The fund is supported by the Starbucks 5p cup charge, which is applied each time a customer chooses to use a single-use cup. Six winners have been awarded grants of up to £40,000 to develop their ideas over the next 12 months with support from Hubbub.

We hope that these creative solutions will inspire others to think about what they can do to accelerate the movement to tackle food waste.

Mark Breen, Senior Creative Partner at Hubbub commented: “It’s been so inspiring to see the entries for the Eat It Up Fund – so much so that we awarded six projects with funding rather than five. Each of these projects is so unique and we are looking forward to seeing how each initiative develops.

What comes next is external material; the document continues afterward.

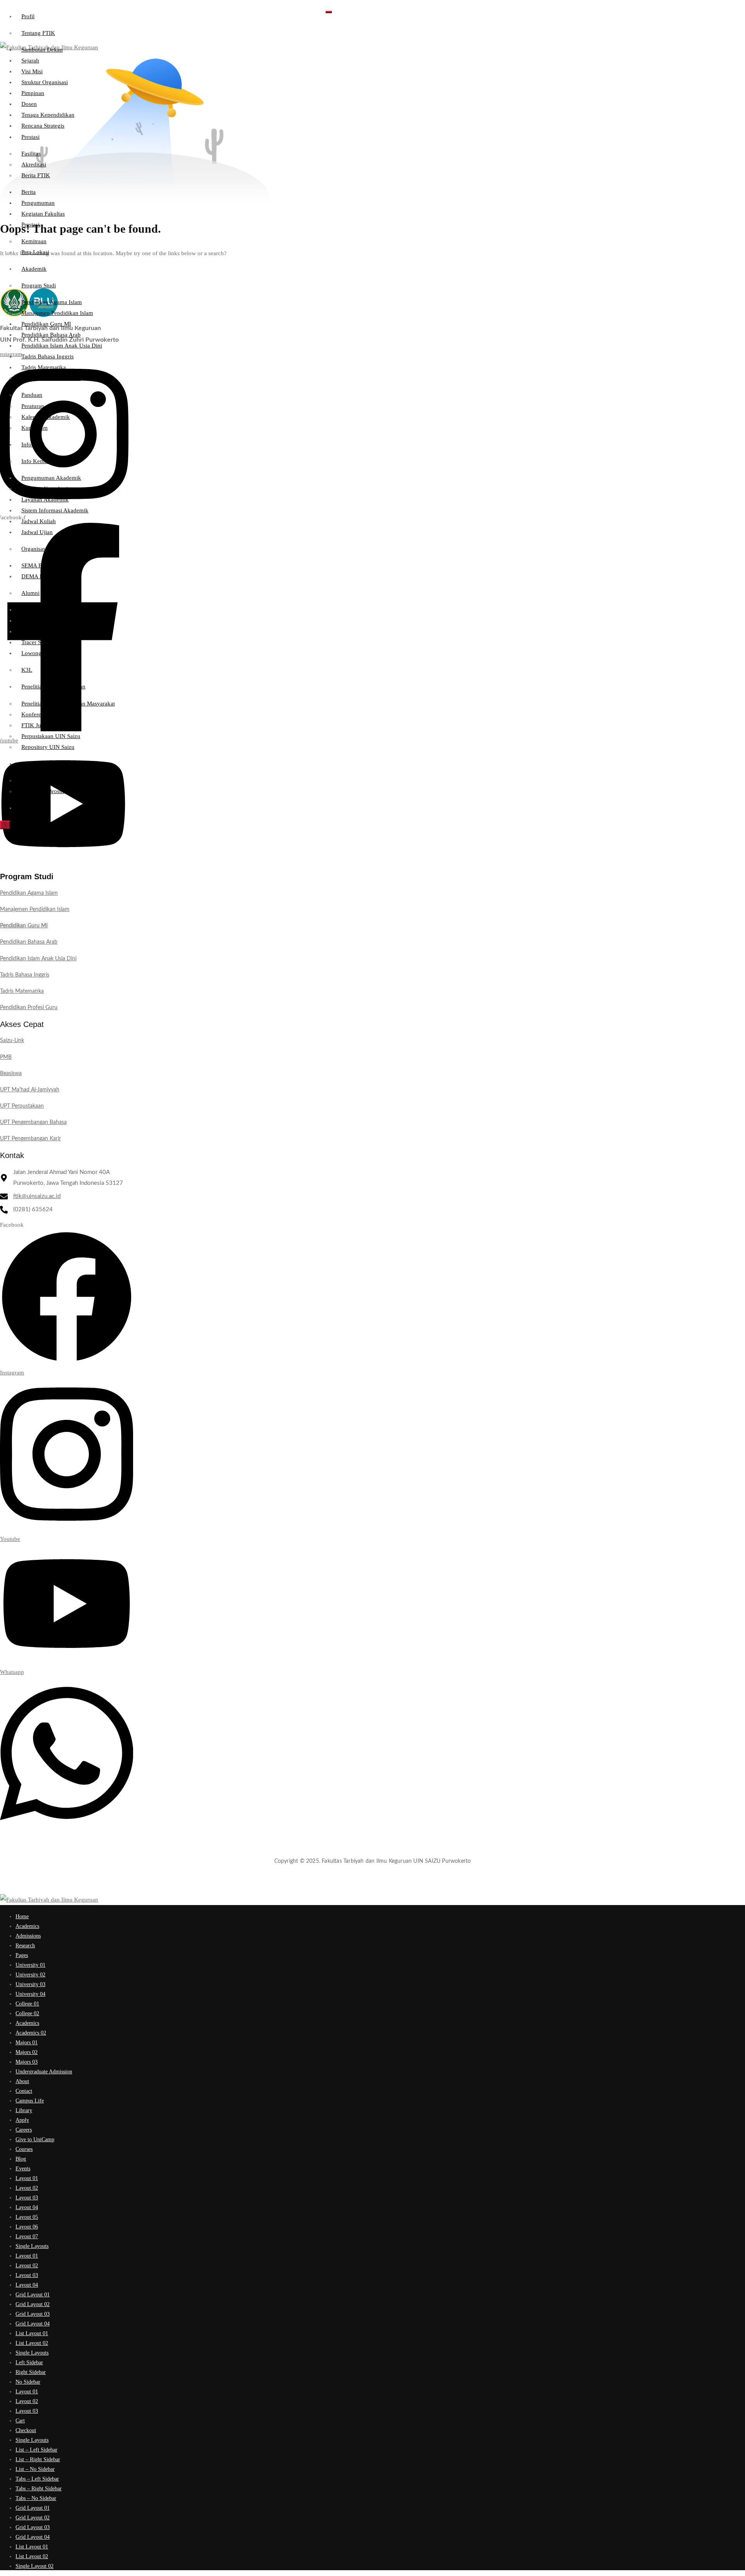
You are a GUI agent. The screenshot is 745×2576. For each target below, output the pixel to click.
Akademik (34, 269)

“We hope that these creative solutions will inspire others to think about what they can do to accelerate the movement to tackle food waste.”

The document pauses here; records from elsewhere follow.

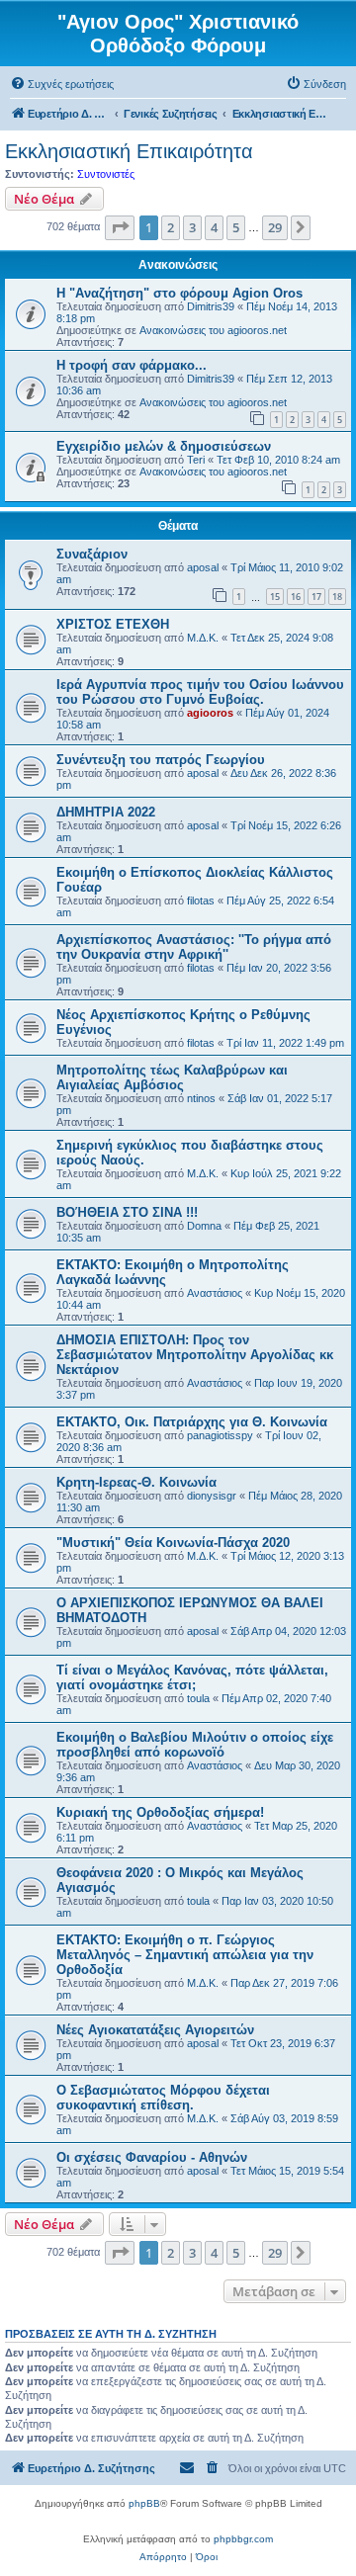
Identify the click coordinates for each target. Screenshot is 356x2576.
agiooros (210, 713)
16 (296, 596)
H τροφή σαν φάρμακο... (131, 365)
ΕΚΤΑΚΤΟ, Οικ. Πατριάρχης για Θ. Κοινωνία (191, 1422)
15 (275, 596)
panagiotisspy (220, 1435)
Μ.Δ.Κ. (203, 638)
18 (337, 596)
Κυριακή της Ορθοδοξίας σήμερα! (160, 1812)
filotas (201, 900)
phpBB (144, 2503)
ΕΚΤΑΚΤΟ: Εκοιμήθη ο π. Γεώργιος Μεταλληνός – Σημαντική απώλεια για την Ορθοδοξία (184, 1954)
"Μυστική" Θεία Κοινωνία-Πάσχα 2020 (173, 1542)
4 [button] (214, 227)
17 (316, 596)
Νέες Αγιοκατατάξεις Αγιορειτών (155, 2029)
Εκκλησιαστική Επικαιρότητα (129, 151)
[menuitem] (62, 84)
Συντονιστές (105, 174)
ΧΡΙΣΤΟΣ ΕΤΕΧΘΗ (112, 624)
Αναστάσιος (214, 1293)
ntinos (201, 1098)
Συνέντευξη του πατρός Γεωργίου (160, 759)
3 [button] (192, 227)
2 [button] (170, 227)
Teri (196, 460)
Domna (204, 1226)
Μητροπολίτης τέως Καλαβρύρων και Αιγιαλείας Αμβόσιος (172, 1077)
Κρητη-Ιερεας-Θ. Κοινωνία (136, 1482)
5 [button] (235, 227)
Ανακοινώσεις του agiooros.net (213, 330)
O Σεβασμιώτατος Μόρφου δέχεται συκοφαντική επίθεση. (163, 2097)
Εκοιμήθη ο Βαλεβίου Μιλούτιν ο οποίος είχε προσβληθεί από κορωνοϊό (194, 1745)
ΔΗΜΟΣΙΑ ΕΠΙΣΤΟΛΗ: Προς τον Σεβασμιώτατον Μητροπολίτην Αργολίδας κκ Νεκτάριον (194, 1354)
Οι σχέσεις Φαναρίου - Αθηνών (151, 2157)
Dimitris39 (210, 306)
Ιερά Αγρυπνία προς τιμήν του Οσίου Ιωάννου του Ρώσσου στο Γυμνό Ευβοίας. (200, 692)
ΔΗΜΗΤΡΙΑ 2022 (105, 812)
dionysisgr (211, 1496)
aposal (203, 567)
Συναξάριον (92, 554)
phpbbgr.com (243, 2538)
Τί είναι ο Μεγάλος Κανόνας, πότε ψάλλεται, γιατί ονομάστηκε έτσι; (192, 1677)
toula (198, 1698)
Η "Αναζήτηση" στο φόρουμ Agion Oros (179, 293)
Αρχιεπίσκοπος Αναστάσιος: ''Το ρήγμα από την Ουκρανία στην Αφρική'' (193, 947)
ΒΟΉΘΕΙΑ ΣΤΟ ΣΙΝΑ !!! (127, 1212)
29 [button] (275, 227)
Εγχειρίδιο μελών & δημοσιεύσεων (163, 446)
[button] (119, 227)
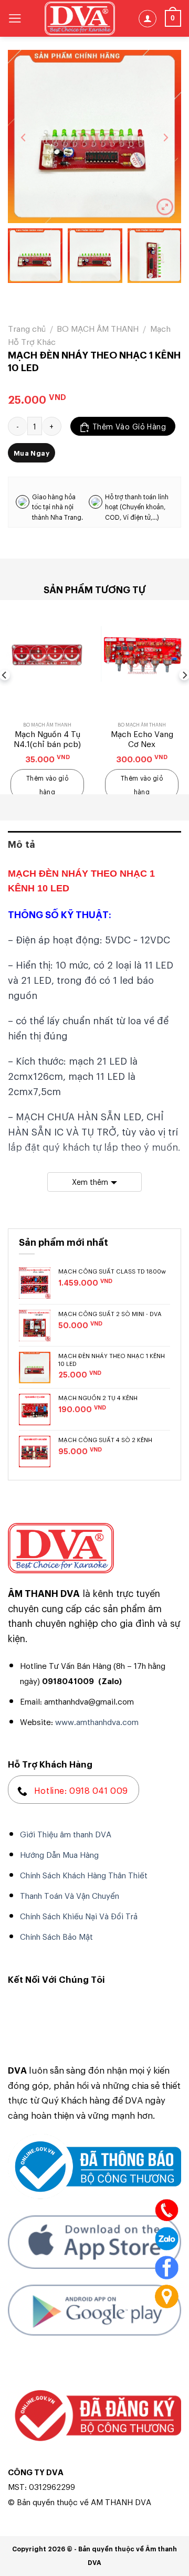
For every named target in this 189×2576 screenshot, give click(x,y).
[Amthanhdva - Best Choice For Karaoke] (80, 18)
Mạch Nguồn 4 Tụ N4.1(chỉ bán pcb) (47, 739)
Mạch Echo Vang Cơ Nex (142, 739)
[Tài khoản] (147, 18)
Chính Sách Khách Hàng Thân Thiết (84, 1874)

The winners of the Eat It Up Fund are:

Northampton Town FC Community Trust: Cobblers Tackle Food Waste

Hubbub says this community campaign uses Final Third and Planet League to offer a gamified experience that sets football fans and their friends and families challenges – ranging from turning their leftovers into new meals to transforming vegetable peelings into crisps. The campaign also plans to run a series of workshops on how to prevent food waste.

Natural Resources Institute (NRI), University of Greenwich

Hubbub says the NRI aims to upcycle brewer’s spent grain (BSG) via an industry partnership to create a meat alternative burger prototype. The project, led by Dr Parag Acharya and Dr Micael De Andrade Lima, combines shelf-life studies and eco-innovative extraction of BSG protein to formulate a plant-based meat analogue.

The Hornbeam Centre

The Hornbeam Centre aims to retrieve surplus food from farmers in East Anglia and South-East England before distributing it to food cooperatives, pantries, and other mutual-aid initiatives across Waltham Forest. With project partners The Better Food Shed and Organic Lea, they will connect farmers with five local groups to develop a redistribution model to support people at risk of experiencing food poverty, Hubbub says.

Tom’s Feast: Forgotten Feast

Headed up by eco-chef, food writer and food waste campaigner Tom Hunt, Tom’s Feast is aiming to develop an ice cream from surplus fruit, veg and dairy under the name “Forgotten Feast”.

Sow the City: Grounds to Grow

Manchester-based social enterprise Sow the City will collaborate with Starbucks stores to collect waste coffee grounds to cultivate mushrooms in. The oyster mushrooms they harvest will be packaged and distributed by e-bike for sale and to Hubbub’s Community Fridge Network. Spent mushroom blocks will then be repurposed as a soil conditioner and redistributed to Sow the City’s community garden network, Hubbub says.

The Wonki Collective 

Hubbub says the funding will allow the Wonki Collective to advance its business-to-business matchmaking technology while supporting more manufacturers to identify surplus ingredients as early as possible to maximise nutritional and commercial value.